At that time, Englander and Howard also got in on the action. (Spokespeople for Englander and Howard declined to comment.)
In October, FTX went to the well again, raising another $420 million that would put the firm’s value at a stunning $24.5 billion. Tiger Global was in that round, as was Lightspeed, Temasek, and a new hedge fund — Senator Investment Group — along with dozens of others.
The biggest fundraising round occurred in January, just as crypto was beginning its descent. According to PitchBook, the $500 million Series C, which valued FTX at $32.5 billion, attracted investors SoftBank, Lux Capital, Tiger Global, Lightspeed, and Temasek, among others.
“With venture investing, there’s always a chance an investment goes to zero,” Coinbase tweeted in response to the FTX debacle. Third Point declined to comment, while spokespeople for Lightspeed, Lux Capital, Senator, SoftBank, Temasek, and Thoma Bravo did not provide a comment by press time.
On paper, FTX looked good. Its revenue reportedly soared more than 1,000 percent in 2021 to $1.02 billion from $89 million the prior year, according to a leaked investor deck that CNBC obtained. FTX claimed net income of $388 million last year, up from just $17 million a year earlier, according to CNBC.
However, potential investors who asked pointed questions were told to “take it or leave it,” according to the New York Times.
Other skeptics say they risked losing their jobs by talking their firms out of investing in FTX.
“FTX caused me real pain last year. For my day job, I was able to kill an investment in the company, but doing so almost cost me big,” tweeted an anonymous account called The Kook Report that talked about the difficulty of going against the “cult of personality.”
“It's like the telephone game,” said Herb Greenberg, the former journalist and short seller analyst who is now a senior editor for Empire Financial Research. “What I learned doing research and dealing with [hedge funds] is that while everybody gives lip service to originality and research, in the end they prefer to be where their pals are, assuming THEY did the work,” he tweeted.

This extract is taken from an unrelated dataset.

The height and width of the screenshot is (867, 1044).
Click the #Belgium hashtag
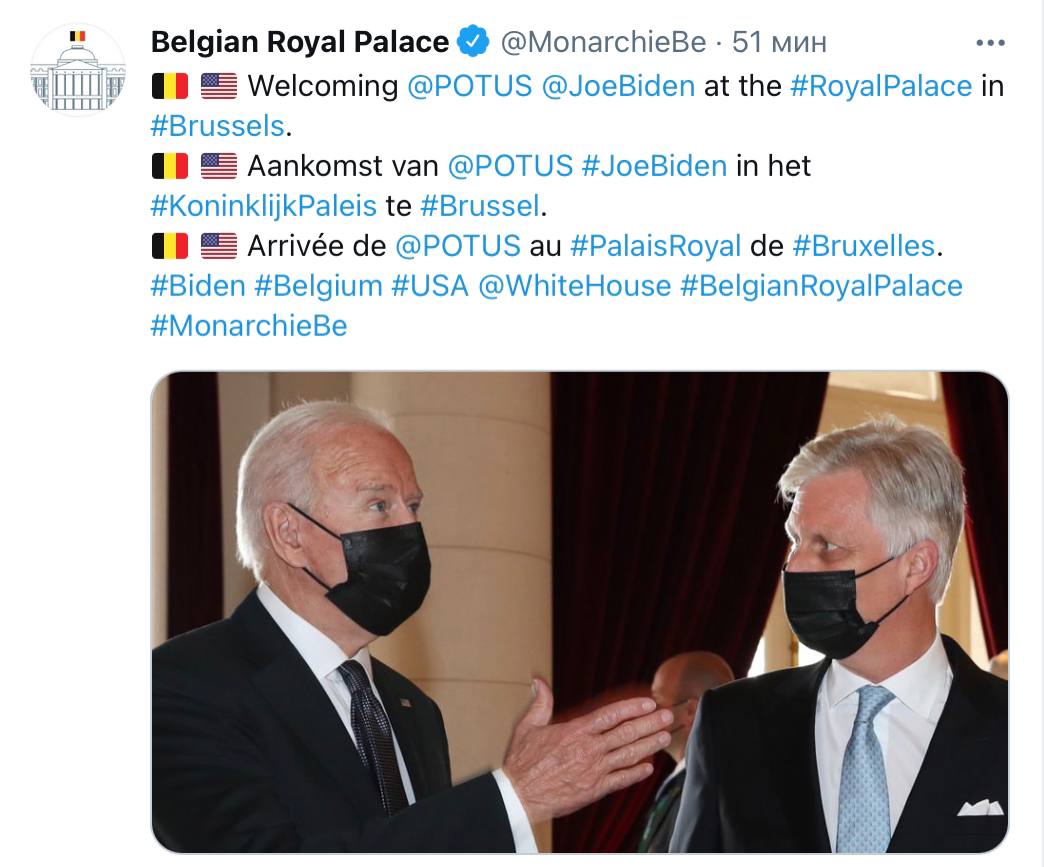(x=318, y=286)
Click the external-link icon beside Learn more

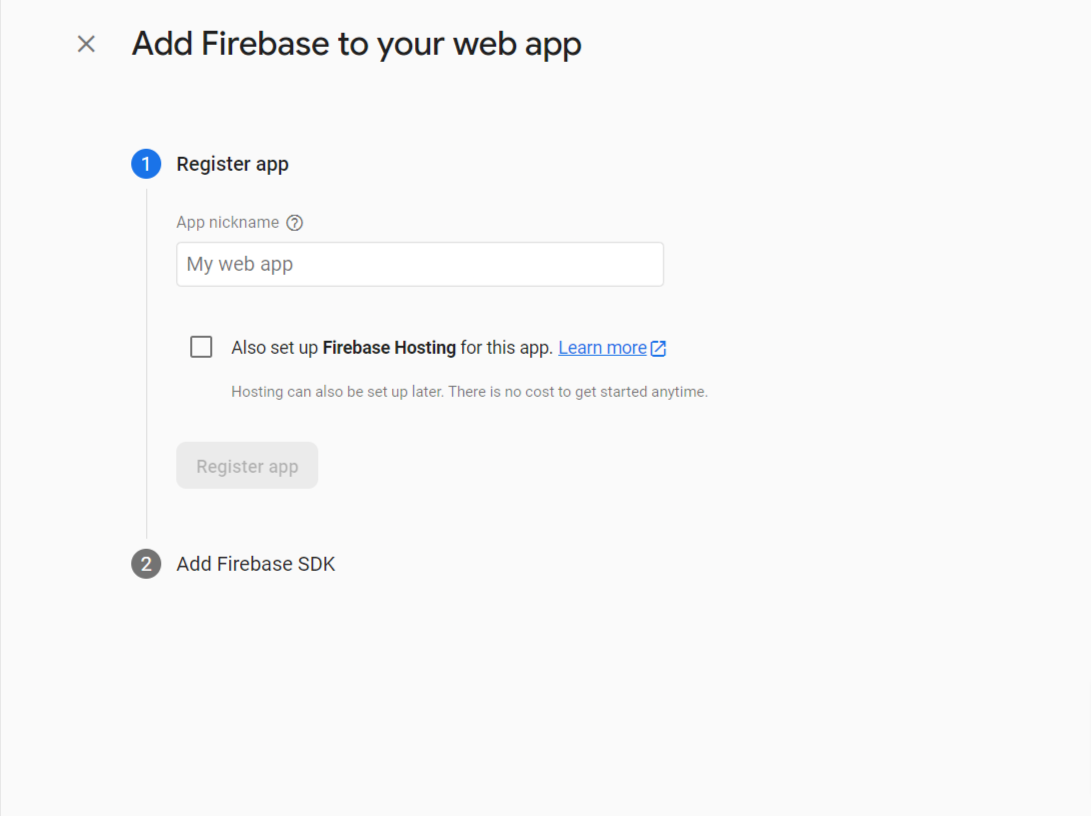click(658, 348)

As Better Markets’ Kelleher believes, due diligence may have gone by the wayside for many firms during peak VC fever in 2021. Tiger Global, for one, was criticized that year in a blog post by Everett Randle, a partner at the Founders Fund, for doing so many deals that its due diligence was lacking. Tiger Global has denied the accusation.
There were plenty of warning signs about FTX. A 2019 lawsuit brought in federal court against FTX, Alameda, Bankman-Fried, and other executives by an entity called “Bitcoin Manipulation Abatement LLC” accused the defendants of manipulating crypto markets, according to a recent NBC report, which said “numerous cryptocurrency traders” lost $150 million as a result. The suit was dismissed with prejudice, indicating a deal was struck, after the company sought to have it thrown out, NBC reported.
In September media reports that FTX was on the cusp of another big capital raise — suggested to be $1 billion — failed to materialize.
Bankman-Fried, FTX, Alameda Research, and other executives are now reportedly under investigation by the Securities and Exchange Commission and the Department of Justice. California regulators have said they are also probing the firm’s collapse.
“I'm really sorry that we ended up here,” Bankman-Fried tweeted last Friday.